### [EXTRACTED DATA]
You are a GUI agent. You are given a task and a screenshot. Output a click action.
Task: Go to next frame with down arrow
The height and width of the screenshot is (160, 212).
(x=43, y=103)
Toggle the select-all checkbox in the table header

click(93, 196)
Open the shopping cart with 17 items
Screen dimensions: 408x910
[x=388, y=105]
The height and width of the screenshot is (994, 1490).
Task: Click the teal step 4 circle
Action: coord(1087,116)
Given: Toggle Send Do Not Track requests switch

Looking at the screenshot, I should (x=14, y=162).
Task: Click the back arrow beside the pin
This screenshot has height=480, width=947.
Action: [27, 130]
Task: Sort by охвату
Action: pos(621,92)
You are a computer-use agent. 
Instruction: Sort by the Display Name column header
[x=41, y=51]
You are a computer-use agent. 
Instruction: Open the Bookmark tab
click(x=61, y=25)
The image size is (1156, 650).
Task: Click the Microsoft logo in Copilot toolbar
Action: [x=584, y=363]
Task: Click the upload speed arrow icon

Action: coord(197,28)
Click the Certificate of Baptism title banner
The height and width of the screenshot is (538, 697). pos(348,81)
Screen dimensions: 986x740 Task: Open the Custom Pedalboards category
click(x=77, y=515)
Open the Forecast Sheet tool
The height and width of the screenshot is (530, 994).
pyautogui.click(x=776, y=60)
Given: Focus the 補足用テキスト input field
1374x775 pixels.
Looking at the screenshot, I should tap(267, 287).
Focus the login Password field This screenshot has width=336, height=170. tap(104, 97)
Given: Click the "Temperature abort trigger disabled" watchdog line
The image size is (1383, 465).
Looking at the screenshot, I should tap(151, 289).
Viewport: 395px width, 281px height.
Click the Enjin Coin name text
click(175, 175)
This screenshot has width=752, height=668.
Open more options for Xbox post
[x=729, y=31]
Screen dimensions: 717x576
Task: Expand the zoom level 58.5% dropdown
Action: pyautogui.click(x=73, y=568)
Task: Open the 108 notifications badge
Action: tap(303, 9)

### [EXERCISE PROMPT]
The span to give again runs from the line with "The height and width of the screenshot is (160, 212)." through the last line of the records above; reproduce it exactly and nothing more.

### [SOLVED PROBLEM]
The height and width of the screenshot is (160, 212).
(x=43, y=103)
Toggle the select-all checkbox in the table header

click(93, 196)
Open the shopping cart with 17 items
Screen dimensions: 408x910
[x=388, y=105]
The height and width of the screenshot is (994, 1490).
Task: Click the teal step 4 circle
Action: coord(1087,116)
Given: Toggle Send Do Not Track requests switch

Looking at the screenshot, I should (x=14, y=162).
Task: Click the back arrow beside the pin
This screenshot has height=480, width=947.
Action: [27, 130]
Task: Sort by охвату
Action: pos(621,92)
You are a computer-use agent. 
Instruction: Sort by the Display Name column header
[x=41, y=51]
You are a computer-use agent. 
Instruction: Open the Bookmark tab
click(x=61, y=25)
The image size is (1156, 650).
Task: Click the Microsoft logo in Copilot toolbar
Action: [x=584, y=363]
Task: Click the upload speed arrow icon

Action: coord(197,28)
Click the Certificate of Baptism title banner
The height and width of the screenshot is (538, 697). pos(348,81)
Screen dimensions: 986x740 Task: Open the Custom Pedalboards category
click(x=77, y=515)
Open the Forecast Sheet tool
The height and width of the screenshot is (530, 994).
pyautogui.click(x=776, y=60)
Given: Focus the 補足用テキスト input field
1374x775 pixels.
Looking at the screenshot, I should tap(267, 287).
Focus the login Password field This screenshot has width=336, height=170. tap(104, 97)
Given: Click the "Temperature abort trigger disabled" watchdog line
The image size is (1383, 465).
Looking at the screenshot, I should tap(151, 289).
Viewport: 395px width, 281px height.
Click the Enjin Coin name text
click(175, 175)
This screenshot has width=752, height=668.
Open more options for Xbox post
[x=729, y=31]
Screen dimensions: 717x576
Task: Expand the zoom level 58.5% dropdown
Action: pyautogui.click(x=73, y=568)
Task: Open the 108 notifications badge
Action: tap(303, 9)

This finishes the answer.